→ **TAREFA 1**: No acórdão da Relação de Évora, troque "recorrente" por "arguido" e escreva de novo o trecho que vai de "4- Por se tratar" até "aqui em apreciação.", incluindo esse final.
→ **TAREFA 2**: Continue o acórdão da Relação de Évora sobre o furto qualificado a partir do ponto em que o texto para.

→ **TRECHO DA PÁGINA**:

Acórdão nº 73/15.1GHSTC.E1 de Tribunal da Relação de Évora, 18 de Fevereiro de 2020

Magistrado ResponsávelMARTINHO CARDOSO
Data da Resolução18 de Fevereiro de 2020
EmissorTribunal da Relação de Évora

I Acordam, em conferência, na Secção Criminal do Tribunal da Relação de Évora: Nos presentes autos de Processo Comum com intervenção de tribunal singular acima identificados, do Juiz 2 do Juízo de Competência Genérica de Santiago do Cacém, do Tribunal Judicial da Comarca de Setúbal, o arguido EE foi, na parte que agora interessa ao recurso, condenado pela prática, em autoria material e na forma tentada, de um crime de furto qualificado, p. e p. pelos art.º 203.º, n.º 1, 204.º, n.º 1 al.ª f), 22.º e 23.º, do Código Penal, na pena de 1 ano e 6 meses de prisão efectiva.

2- Os motivos da discordância com a decisão contida na douta sentença, com a qual o arguido não se conforma, dizem respeito à escolha da pena aplicada- pena de prisão- e ao facto do julgador ter determinado a não suspensão da pena.

3- A moldura penal abstratamente aplicável ao crime de furto qualificado p. e p.pelo art. 204° n° 1 alinea f) do Codigo Penal é de pena de prisão até cinco anos ou pena de multa até 600 dias.

4- Por se tratar de tentativa, é aplicável a pena do crime consumado, especialmente atenuada (art 73° do código Penal) 5- Prescreve o art. 70° do Codigo Penal (Critérios da escolha da Pena):"Se ao crime forem aplicáveis, em alternativa, pena privativa e pena não privativa de liberdade, o tribunal dá preferência à segunda sempre que esta realizar de forma adequada e suficiente as finalidades da punição" .

6-0 Mt Juiz do Tribunal "a quo" optou pela pena de prisão, o que se afigura, desde logo, injustificado.

7 -O ora recorrente tem 4 antecedentes criminais, dois dos quais se referem a factos praticados há mais de 20 anos e os crimes então cometidos são de natureza diferente daquele que está aqui em apreciação.

8- Dos dois crimes cometidos nas duas últimas décadas, existe uma única condenação por crimes contra o património. Trata-se da condenação no âmbito do proc.

→ **MATERIAL FORNECIDO**:
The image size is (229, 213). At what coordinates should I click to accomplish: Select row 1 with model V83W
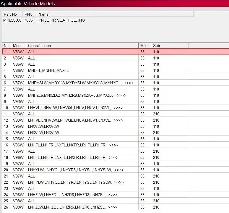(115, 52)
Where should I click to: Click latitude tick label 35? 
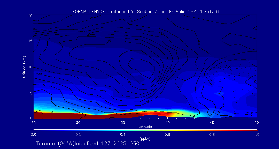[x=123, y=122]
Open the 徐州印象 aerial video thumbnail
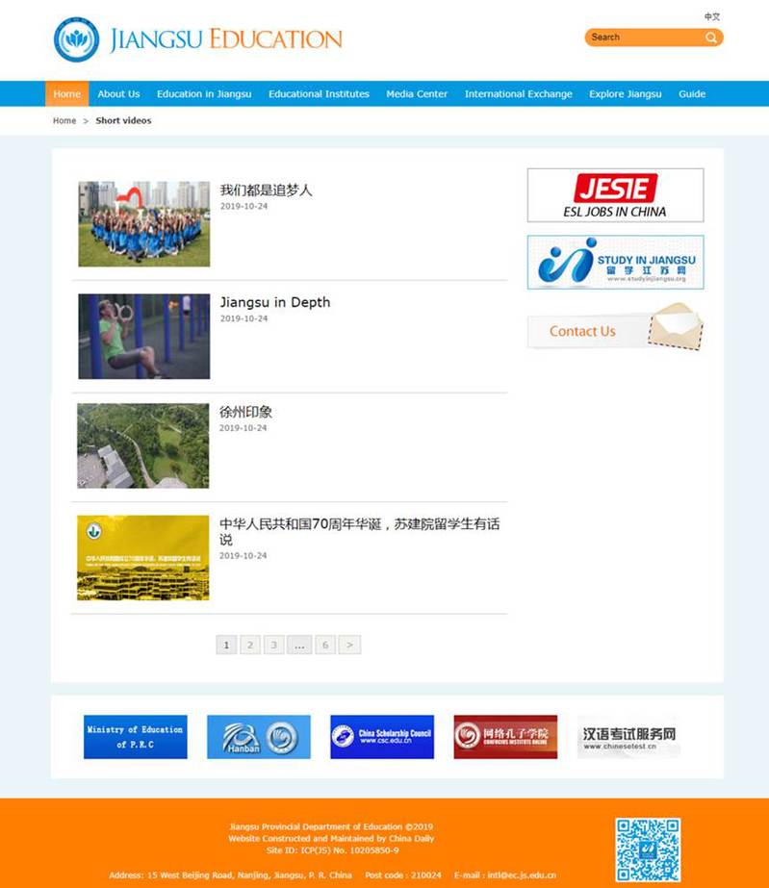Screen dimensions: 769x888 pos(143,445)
* * *
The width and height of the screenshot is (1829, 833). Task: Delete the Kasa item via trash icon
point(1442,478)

→ **RESPOSTA 1**:
4- Por se tratar de tentativa, é aplicável a pena do crime consumado, especialmente atenuada (art 73° do código Penal) 5- Prescreve o art. 70° do Codigo Penal (Critérios da escolha da Pena):"Se ao crime forem aplicáveis, em alternativa, pena privativa e pena não privativa de liberdade, o tribunal dá preferência à segunda sempre que esta realizar de forma adequada e suficiente as finalidades da punição" .

6-0 Mt Juiz do Tribunal "a quo" optou pela pena de prisão, o que se afigura, desde logo, injustificado.

7 -O ora arguido tem 4 antecedentes criminais, dois dos quais se referem a factos praticados há mais de 20 anos e os crimes então cometidos são de natureza diferente daquele que está aqui em apreciação.

→ **RESPOSTA 2**:
---/13.0GHSTC pela prática de um crime de furto simples em que foi aplicada ao arguido uma pena de multa.

9- Tendo em consideração o modo de entrada no estabelecimento e os concretos bens subtraídos, dos quais os arguidos não se chegaram a apropriar e que foram integralmente recuperados, bem como o seu valor (não concretamente apurado, mas não inferior a 102,00 E), afigura-se que o grau de ilicitude não é elevado.

10- Face a este circunstancialismo e ao facto de o arguido ter averbada uma única condenação pela pratica de crimes contra o património, na âmbito do já mencionado proc.

---/13.0GHSTC em que lhe foi aplicada pena de multa, entendemos que também neste processo lhe deveria ter sido aplicada uma pena de multa.

11- Sem prescindir e por mera cautela de patrocinio, ainda se acrescentará que, mesmo que se optasse pela pena de prisão por se entender que a pena de multa já não satisfaz, in casu, as exigências de prevenção geral e especial, aquela deveria ter ser suspensa na sua execução, nos termos dos artigos 50 e segs.do Codigo Penal.

12- Pelos motivos já expostos na parte C deste recuso, que aqui damos por integralmente reproduzidos.

13- Não foi solicitado qualquer relatório social em relação aos arguidos e o recorrente não compareceu às sessões de julgamento, de modo que, na douta sentença recorrida, nada ficou a constar a respeito das condições de vida do arguido e da sua integração social, profissional e familiar.

14- O arguido ainda não teve qualquer contacto com o sistema prisional e é o cuidador e suporte dos pais, ambos septuagenários e doentes, que com ele residem e dele dependem para as tarefas do quotidiano (does 1 a 3).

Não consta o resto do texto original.